Lewes glass artist is cool like that
Marilyn Nugent’s tale is braided with a cool energy, wittiness and no regrets. Despite crises that would have paralyzed most, her stability, progress and attitude are unshakeable.

Nugent has had a handful of careers, but it wasn’t until she almost died from amoebic dysentery while traveling around the world that her most recent line of work, glass artistry, came to fruition.

Born in Washington, D.C., the 69-year-old Lewes resident was continent-hopping for more than a year in her 40’s.

Nugent, a French language teacher at the time, was escorting a class of students to Europe, and after bidding them goodbye in France, she darted around Egypt, Israel, Kenya and Nepal – staying for a month in a Sri Lankan monastery. By the time she got to the airport in Sumatra, ready to return home, she was unable to move and landed in intensive care for 10 days.

“The joke was I wanted an American doctor. Coming back to the United States, there are no American-born doctors anymore,” said Nugent, exploding in laughter.

She eventually made it to the West Coast, where she took a stained-glass class in Portland, Oregon, slowly snaking her way back East.

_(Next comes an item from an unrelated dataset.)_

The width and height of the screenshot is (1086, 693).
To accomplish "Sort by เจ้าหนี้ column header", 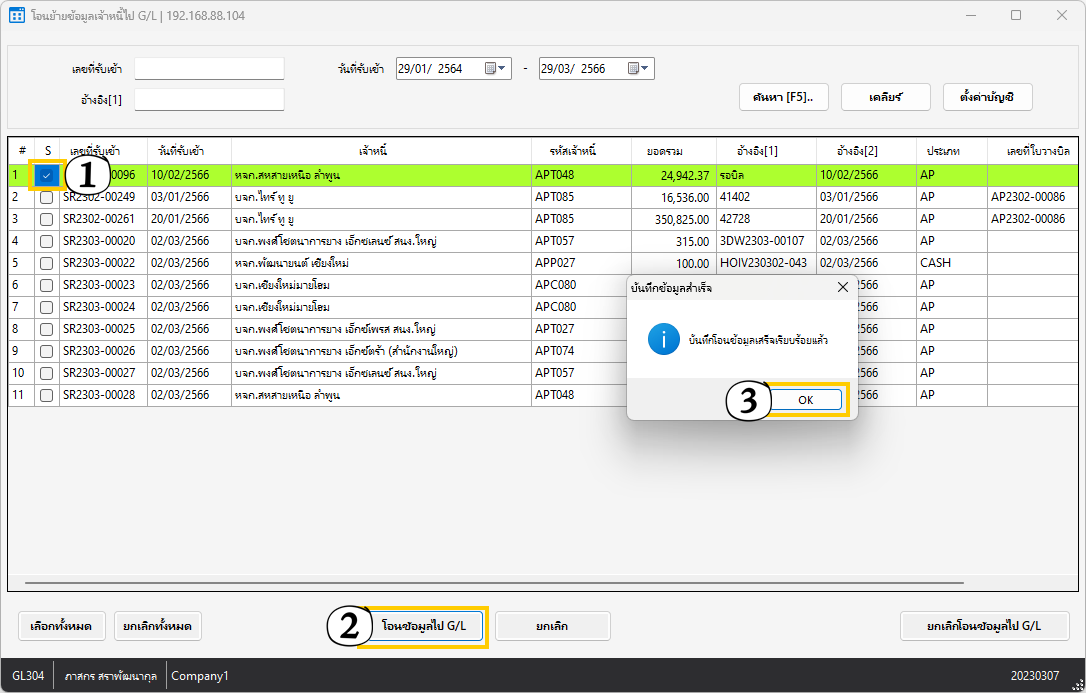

Today, the Jefferson Street resident has a studio in her home, a sanctuary with a wildly immense garden and gurgling pond in the back. She describes her elegant oasis as a worker’s shack, again, laughing.

For 20 years, she’s been making jewelry, blowing glass and working with infused glass too. After apprenticing with a glass specialist in Oregon, she landed an artistic residency at Glen Echo National Park in Maryland. In Lewes, she’s also associated with the Peninsula Gallery.

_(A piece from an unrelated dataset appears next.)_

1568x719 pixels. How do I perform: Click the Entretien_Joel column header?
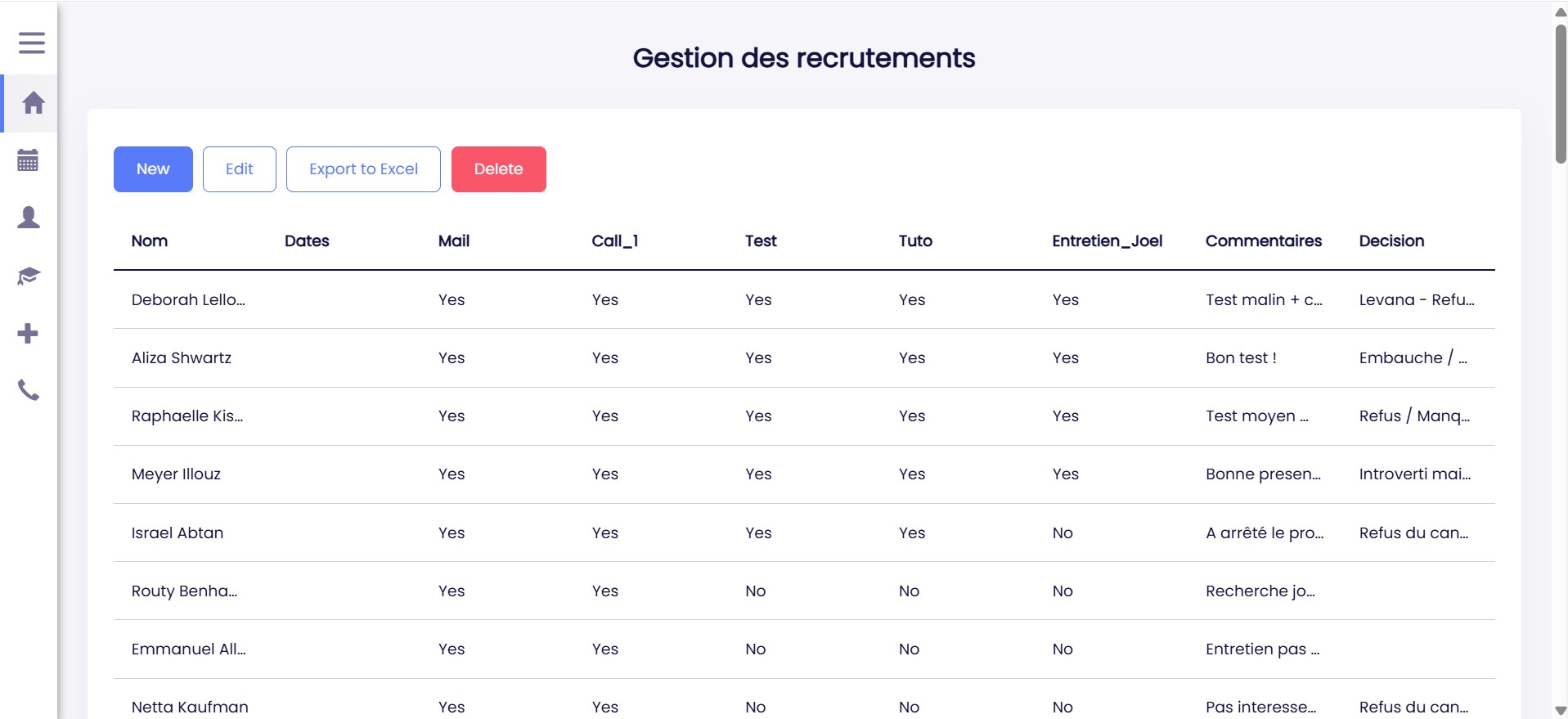click(x=1107, y=241)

Her handiwork – largely women’s necklaces and bracelets – is made with precision and time. She crafts her own glass beads with a torch and a mandrel, a metal bar used to shape the molten glass over a torch. “I’m sort of the grand mere at the glass program at Glen Echo,” said Nugent, laughing with a sweeping dramatic gesture with her arm. “One day I woke up and realized I’ve been unemployed longer than I’ve been employed.

“It was a super happy day of my life. Whatever I want to do today, I can do. What’s wrong with that? That is what makes you rich,” she said. “I’ve never been happier not working,” she said.

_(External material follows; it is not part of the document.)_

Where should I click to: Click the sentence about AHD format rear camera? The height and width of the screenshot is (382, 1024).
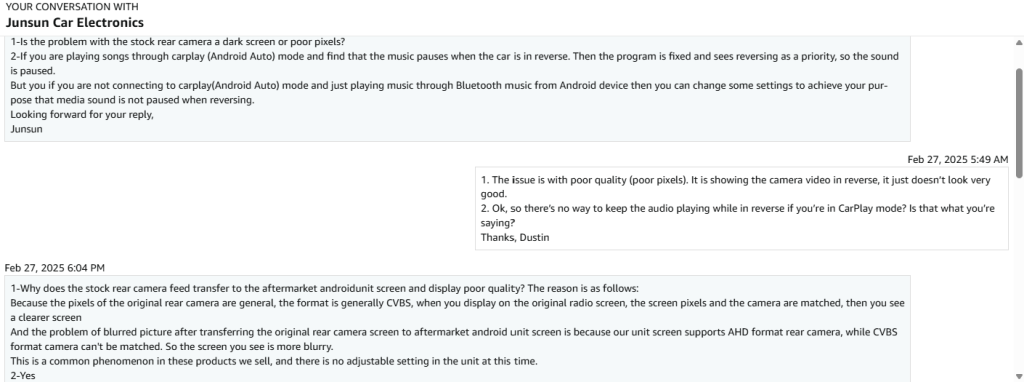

Standing at 5 feet and 3 inches, Nugent wears her silver hair in a choppy shag. She describes her fashion style as: “Mine. I wear whatever I feel like.” Her slim figure and glinting brown eyes roam around the room as she talks. “Please call me small, not short. I don’t want to be short and fat. God forbid. People have gotten so fat in America, they think I’m thin,” she said.

Nugent regularly shops at Deanna’s on Second Street and every morning she walks her dog, Fifi, a 4-year-old Standard Poodle, rising with the sun. “Fifi’s well known on the beach,” she says.

In the mid-1990’s, she moved to the Cape Region full time, bringing her aging mother into her home. “Please, she’s took care of me her entire life, this was nothing,” she said.

She is the closest, however, to her son she gave up for adoption in the early 1960s. At 21, Nugent said she went to France, where she studied at the Sorbonne, to recuperate from her pregnancy. Forty years later she was reunited with him. After her son contacted the Montgomery County Department of Health and Human Services, Nugent received a phone call.

“It was the greatest thing. I said, ‘Oh my God, don’t tell me my son’s trying to contact me?’” Two weeks later, they met again. “It was love at first sight,” she says. “My boy.”

She said she loves her garden, her friends and her freedom. “I like whatever small town-ness is left, although it’s very hard to get to an airport – stupidly unbelievable,” she said.

With force, she says, “I don’t like the Lingo-Townsend proposed shopping center – at all! Oh, go away.” Nugent says very little makes her angry except being ordered around. What does makes her happy?

“Gawd,” she says, drawing the word out. “A lot of stuff from the bird that wakes me up in the morning to truly knowing I’m in charge of how I spend every minute of my life,” she says. “I’m not complicated. If you’re cool let’s hang out,” she says.